Directions for this task
Beginning with the line that holds "Click the COINDESK source badge" and finishing with the line that holds "Task: Go to Workflows in sidebar", repeat the listing exactly, leaving every picture out.

Given data
# # # #

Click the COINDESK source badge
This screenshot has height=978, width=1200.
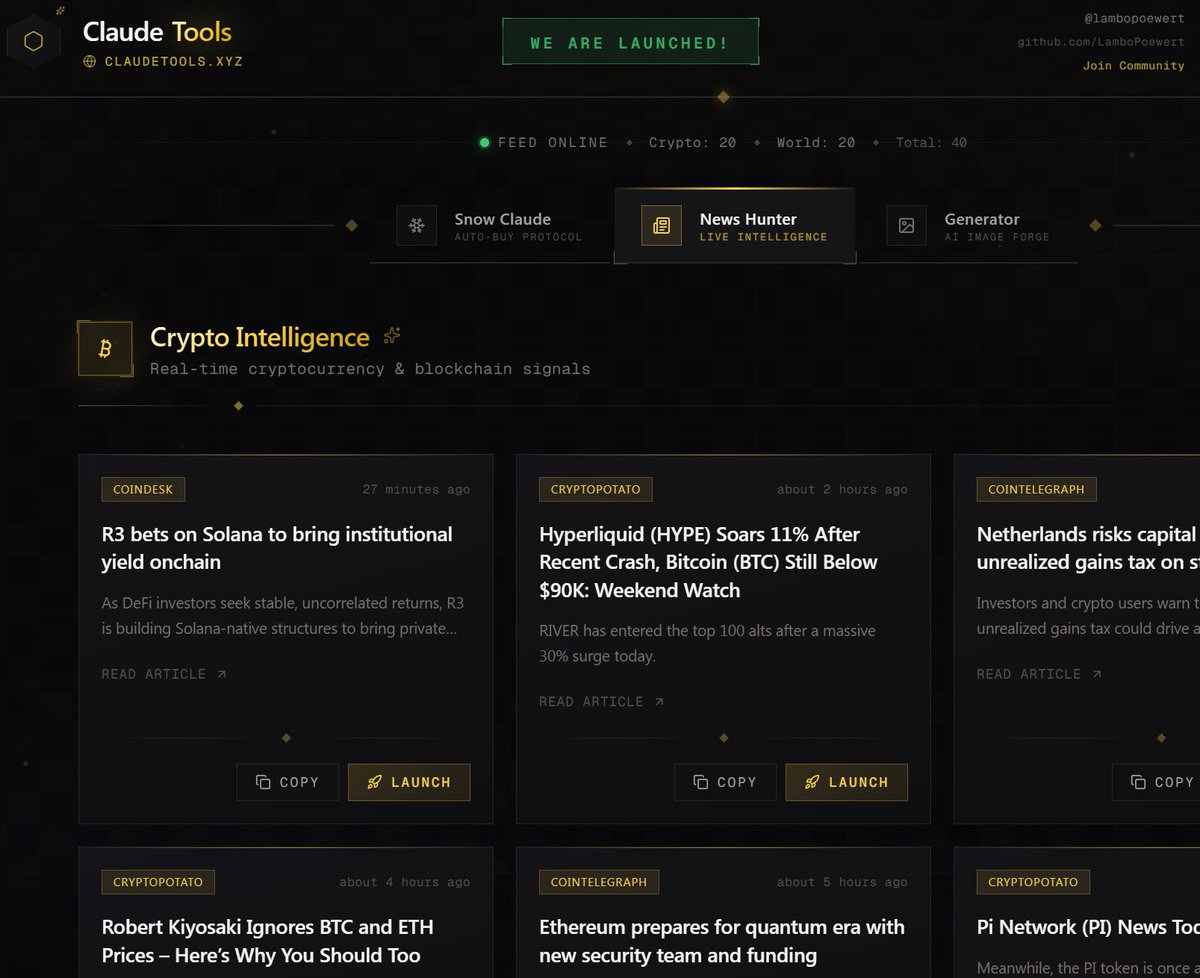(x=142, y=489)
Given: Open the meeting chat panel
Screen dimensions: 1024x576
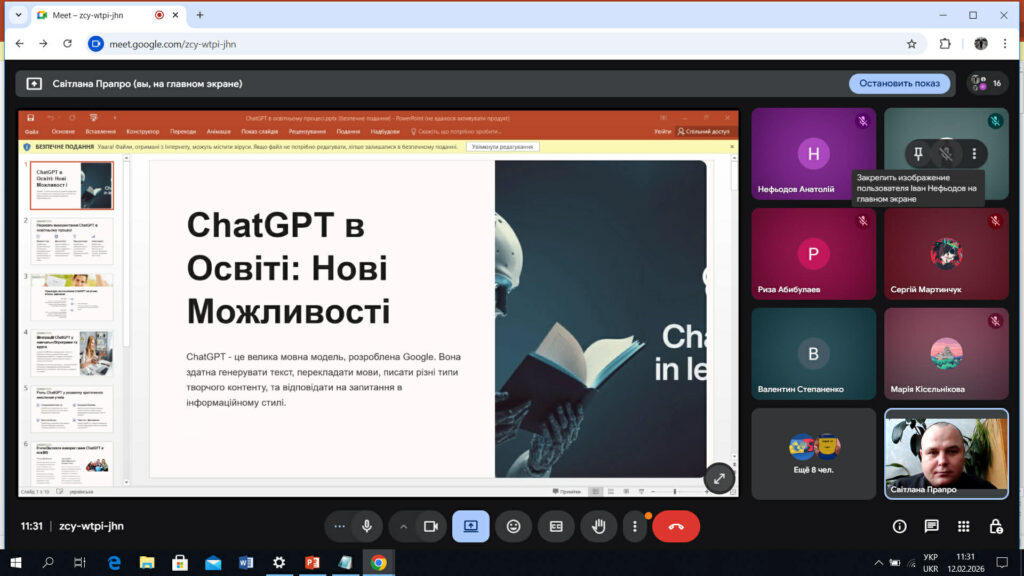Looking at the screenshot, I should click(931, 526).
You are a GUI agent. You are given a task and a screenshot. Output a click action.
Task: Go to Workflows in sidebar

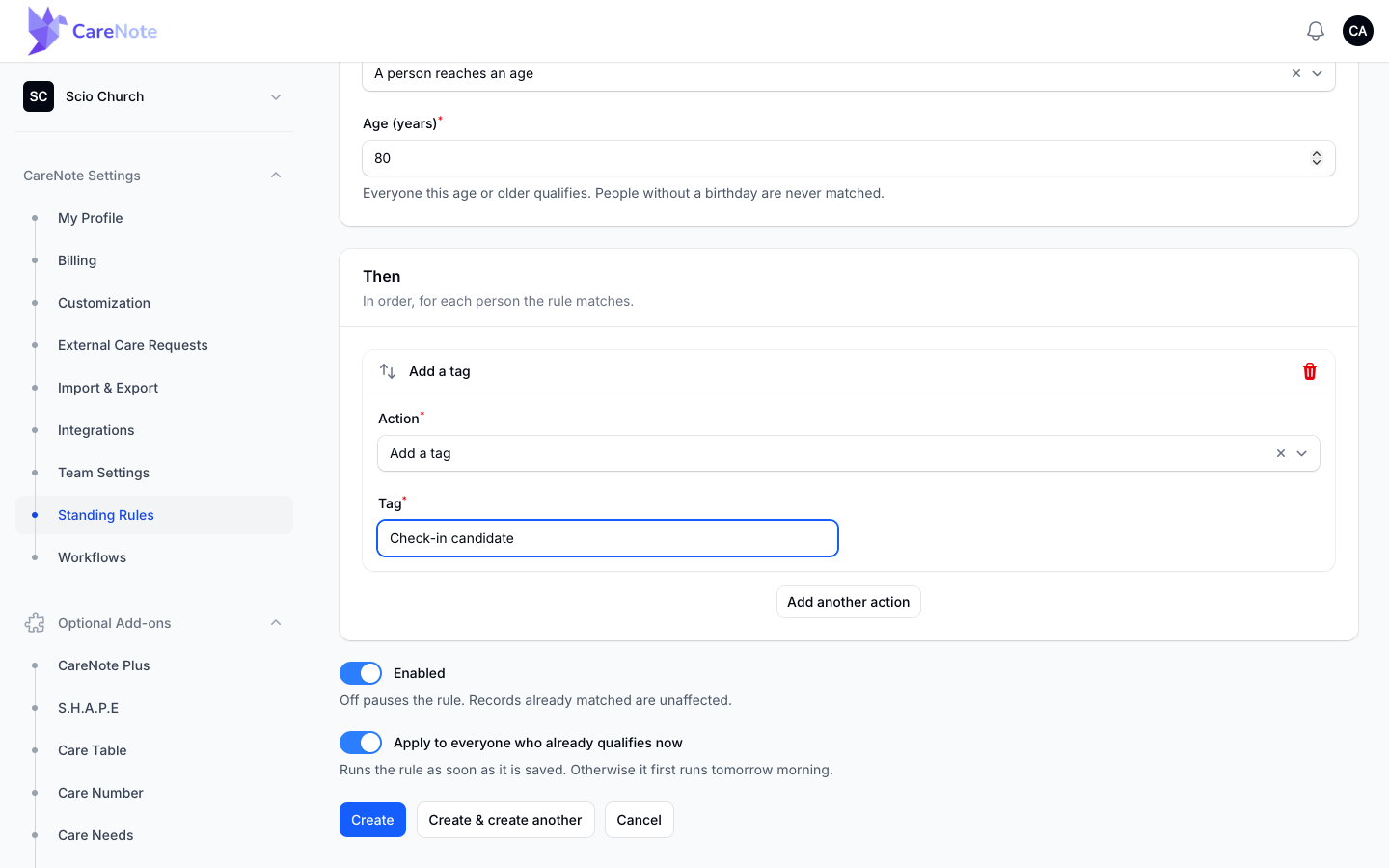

# # # #

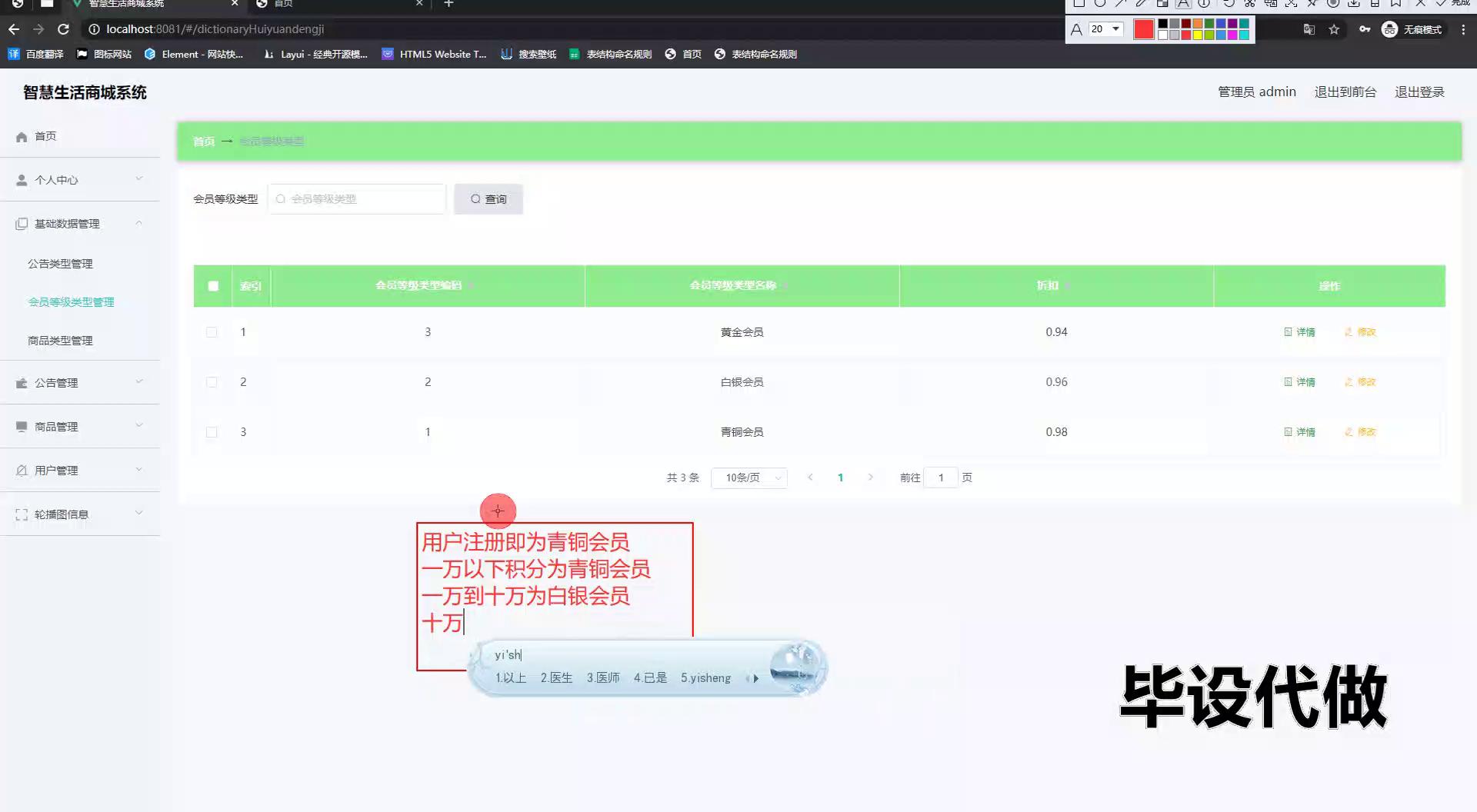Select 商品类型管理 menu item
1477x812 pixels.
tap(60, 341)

# # # #

Worked solution
Click the COINDESK source badge
This screenshot has height=978, width=1200.
(x=142, y=489)
Given: Open the meeting chat panel
Screen dimensions: 1024x576
Looking at the screenshot, I should click(931, 526).
You are a GUI agent. You are given a task and a screenshot. Output a click action.
Task: Go to Workflows in sidebar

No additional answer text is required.